Employers’ impunity is reinforced by workers’ invisibility. Media rarely talks about farmworkers, reporting far more often on how crops are rotting than on laborers’ working conditions. The majority of Americans don’t know that 423 farm workers died from heat stress between 1992 and 2006, nor that agriculture is the third most fatal industrial sector in the United States. Growers are not even legally obligated to inform workers of their rights or their legal obligations to pay taxes. Unknown rights cannot be exercised.

Just Alternatives

To protect the workers who put food on American tables, we need policy that centers immigrant farm labor and addresses the effects of immigration policy as labor policy on wages and labor conditions.

The first step is to increase funding for enforcement of existing labor regulations and rights. In many states, there are no regulators to enforce minimum wage violations, and an underfunded federal Department of Labor does not have the capacity to enforce the rules. Enforcement has, instead, devolved to a network of non-governmental organizations, like Farmworker Ministries, that are chronically underfunded, rely on volunteers, and have no regulatory powers. Increased funding for both regulators and non-governmental organizations, especially to hire labor lawyers to represent workers, would increase worker power with regard to the gatekeepers that broker their rights and their employers.

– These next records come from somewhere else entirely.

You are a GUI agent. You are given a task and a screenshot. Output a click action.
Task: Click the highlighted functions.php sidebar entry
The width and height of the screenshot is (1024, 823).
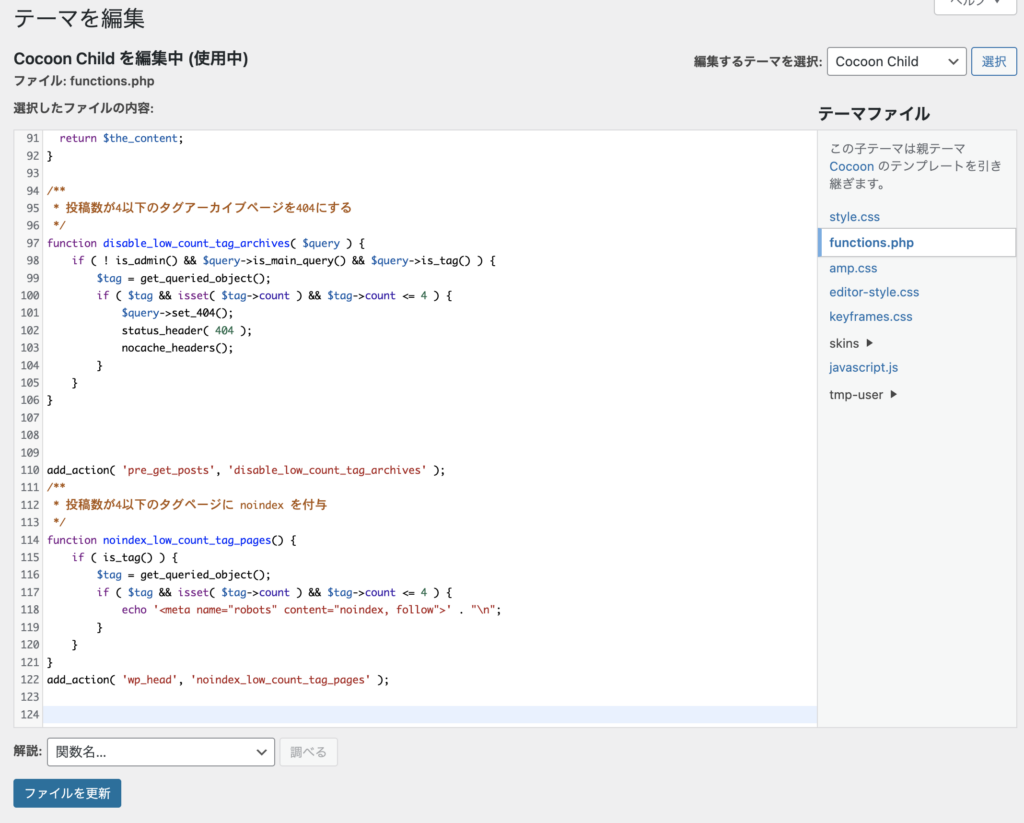pos(872,242)
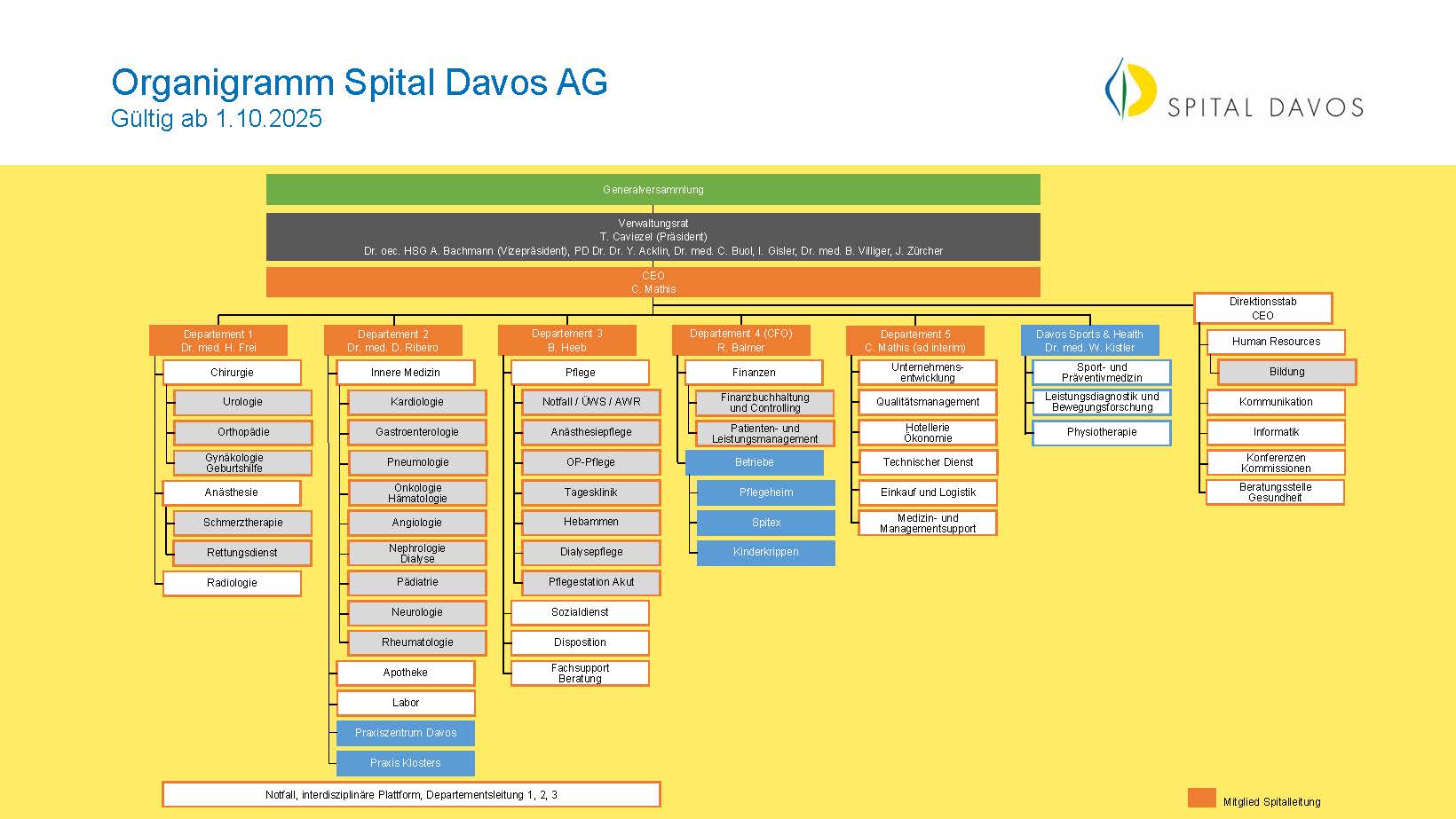The height and width of the screenshot is (819, 1456).
Task: Select the Notfall / ÜWS / AWR box
Action: tap(591, 402)
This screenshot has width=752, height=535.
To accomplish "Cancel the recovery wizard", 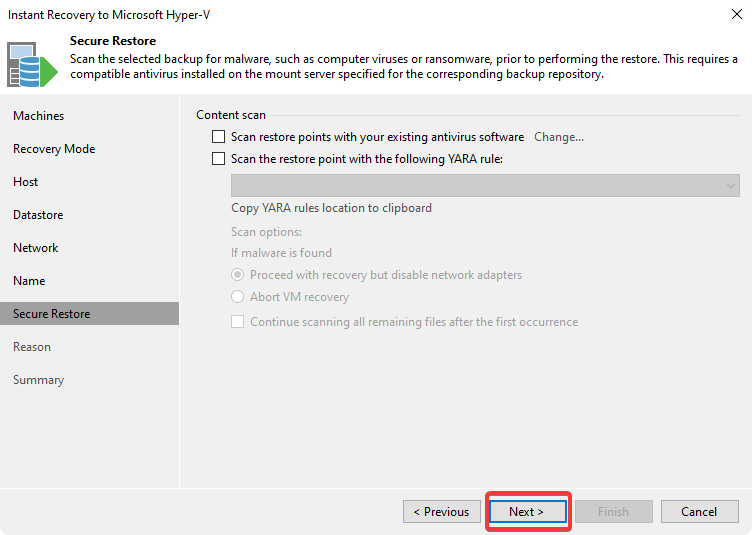I will [x=699, y=512].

Next, we should strengthen farm worker protections and standards. While the Occupation Safety and Health Administration mandates the supply of water and 15-minute breaks in a shaded area, the breaks are only mandatory above 103° F. By implementing stricter standards for labor conditions, OSHA could drastically reduce farm worker injuries and fatalities. Further, higher standards in housing and sanitation will provide for better quality of life for these temporary workers.

Other proposals should address worker autonomy. Currently, the H-2A laborer is contractually tied to a given employer. Even if that employer refuses to pay their workers during poor harvests, those workers can’t seek other employment. To do so would mean violating their visa and becoming deportable. According to Farmworker Justice, by de-linking the H-2A worker from a specific employer, workers gain the autonomy to exercise their labor rights, like free contracting and unionizing.

A final, crucial step toward farm labor reform is the Agricultural Worker Program Act, which would provide a path toward legalizing status and citizenship for migrant workers. Creating a formal and open process toward legal status would undermine the use of deportation, strengthen the farm workers’ capacity to exercise their labor rights, and actualize the universal right to free movement.